PASSAGE SHOWN:
Which brings me to today's topic, which was going to be the topic even before I attended Richard Powers's talk yesterday. Now it's even more the topic, because I have it on good authority that this is a question writers are going to have to consider seriously as the trans-human age approaches. The question is, where do characters' faults lie? In the stars or in themselves, or in some specific combination of the two? In other words, does fate (or genes) or free will rule, and how do these forces actually function in your created world?

All right, let's make the question specific to BK. In the course of his errand-running, Alyosha happens across a group of schoolboys who are throwing stones at another boy. Taking the underdog's side, as a good Christian, Alyosha approaches the lone boy to attempt to find out why the others are attacking him. But the victim promptly grabs Alyosha's hand and chomps the hell out of his finger. As fortune--i.e. the tangled web of intrigue woven by Dmitri--would have it, Katerina sends him to the household of that very boy's father. Turns out Dmitri humiliated the boy's father, a captain, by dragging him out of a tavern into the street, by his beard, no less. The schoolboys, who witnessed the scene, call the beard a "wisp of tow," and I suppose the Freudian implications need not be elaborated upon here.

ACTIVITY 1: Decide whether each statement agrees with the passage on fate and free will, answering yes or no and quoting the deciding words: (a) The writer chose today's topic only after attending Richard Powers's talk. (b) The boy being stoned bites Alyosha's finger. (c) Katerina sends Alyosha to the household of the boy's father.
ACTIVITY 2:
Answer these questions from the passage on fate and free will:
(a) Whose talk did the writer attend yesterday?
(b) Who was throwing stones at the lone boy?
(c) By what did Dmitri drag the captain out of the tavern?

GIVEN DATA:
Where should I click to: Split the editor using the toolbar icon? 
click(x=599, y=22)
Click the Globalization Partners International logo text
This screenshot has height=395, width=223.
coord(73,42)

YOUR RESPONSE 1:
(a) No: "which was going to be the topic even before I attended Richard Powers's talk yesterday"
(b) Yes: "the victim promptly grabs Alyosha's hand and chomps the hell out of his finger"
(c) Yes: "Katerina sends him to the household of that very boy's father"

YOUR RESPONSE 2:
(a) Richard Powers's
(b) A group of schoolboys
(c) His beard